Kim Gordon: The Collective

(Publicado originalmente en mi cuenta Facebook el 1ero de mayo de 2024.)

Tras la desintegración de Sonic Youth -vamos, eso del “hiato indefinido” es un subterfugio-, los ex integrantes no han dejado marchitar sus respectivos trajines solistas, salvo Steve Shelley; único de los cuatro que carece de andadura individual propiamente dicha. Por desgracia, aunque han entregado algunos cumplidores discos sin mayores pretensiones, ni Lee Ranaldo ni Thurston Moore logran enhebrar propuestas con la misma capacidad de impacto que la acreditada por la Juventud Sónica en pleno: tanto Screen Time (‘22) del larguirucho Thurston como Electric Tim (‘17) del guitarrorist Lee fueron ignorados en los respectivos recuentos anuales por la prensa especializada.

Quien sigue dando la hora con sus lanzamientos es Kim Gordon, bajista del cuarteto y ex esposa de Moore -fue la disolución del matrimonio lo que precipitó el final del legendario combo usamericano, luego de cuatro décadas de existencia. Amén de la vitoreada autobiografía Girl In A Band: A Memoir (‘15), la crítica internacional celebró su No Home Record (‘19) con las mismas energía y pasión puestas en saludar la aparición de un álbum tan esperado como The Collective, publicado en la significativa fecha pasada del 8 de marzo. Se ha dicho, en efecto, que es “un maelström de pensamientos mundanos”, en cuyo interior “las turbulentas guitarras de Gordon son despedazadas por sintetizadores aserrados y crujientes beats masivos”.
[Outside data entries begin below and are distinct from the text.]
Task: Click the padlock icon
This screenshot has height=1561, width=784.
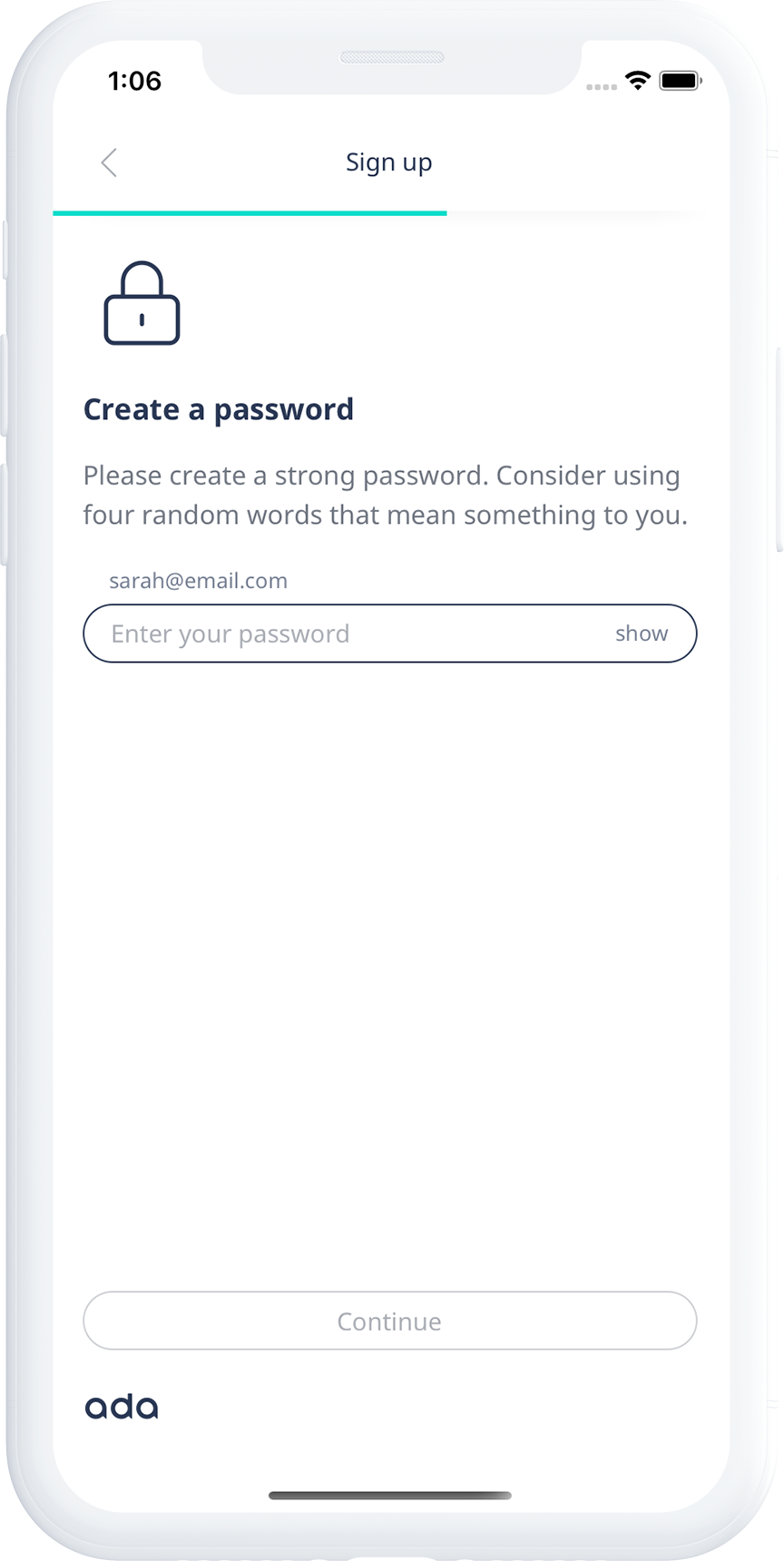Action: click(142, 304)
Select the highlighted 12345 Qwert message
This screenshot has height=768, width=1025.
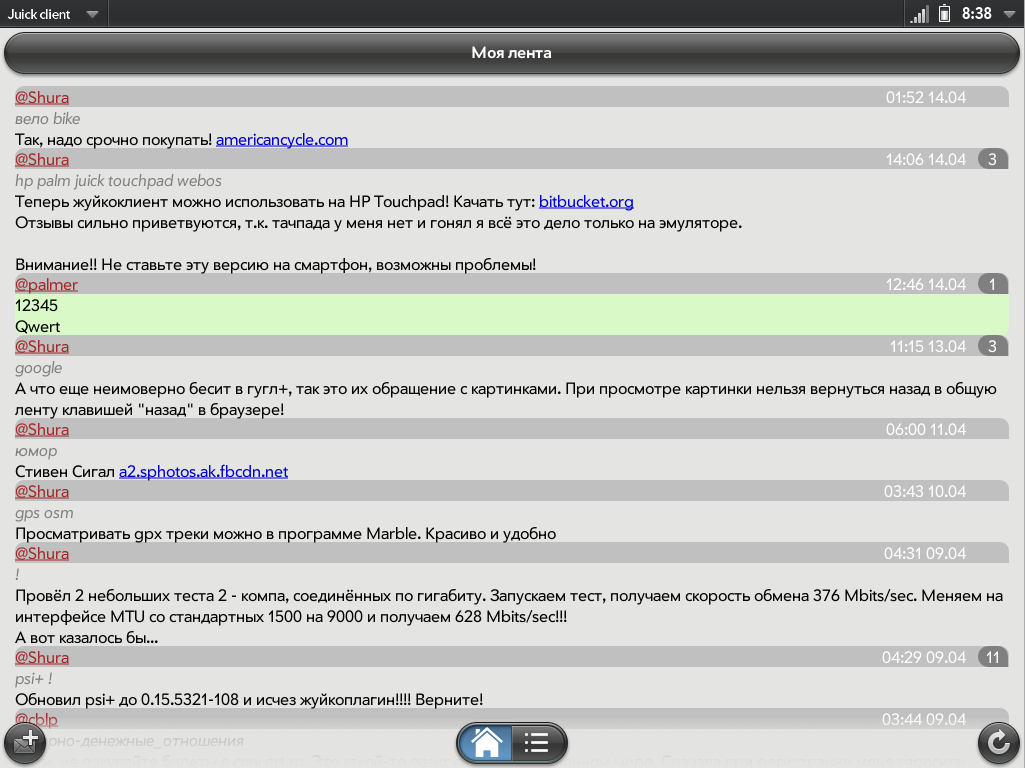(x=500, y=316)

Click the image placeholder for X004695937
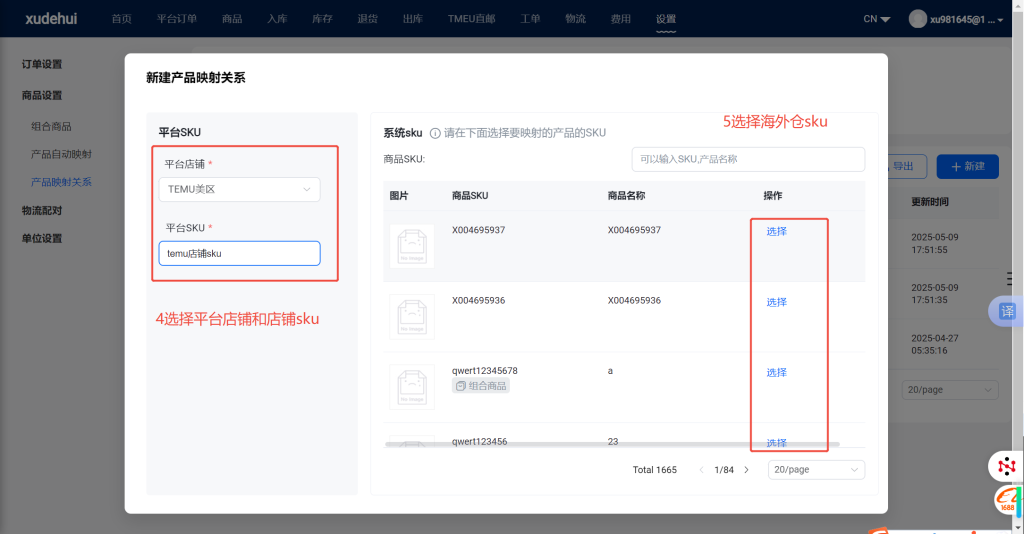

Tal cual. Producido por Justin Raisen y Anthony Paul López, que hicieron lo propio con No Home... y que también coescriben junto a Kim buena parte del nuevo repertorio, The Collective es un profundo foso de oscuridad casi material cuyas paredes han sido levantadas fundándose en un invencible/irritante murallón de sonido. Sea que experimente con medios tiempos o con síncopas algo más aceleradas (“The Believers”, “Dream Dollar”), sea que prescinda de puentes o del más elemental apoyo coral, la neoyorkina ha sumergido sus eléctricas en procesos desarrollados a partir de beats digitales. La transustanciación ha guiado al plástico hacia periferias de géneros normalmente ajenos a la polímata y a su instrumento estelar, como el industrial o el illbient, cuando no el trap (puajjjjjj). En el caso de este último, cuyo espectro sobrevuela amenazante los cuarenta y tantos minutos de TC, menos mal su impronta sólo se hace evidente en “The Candy House”.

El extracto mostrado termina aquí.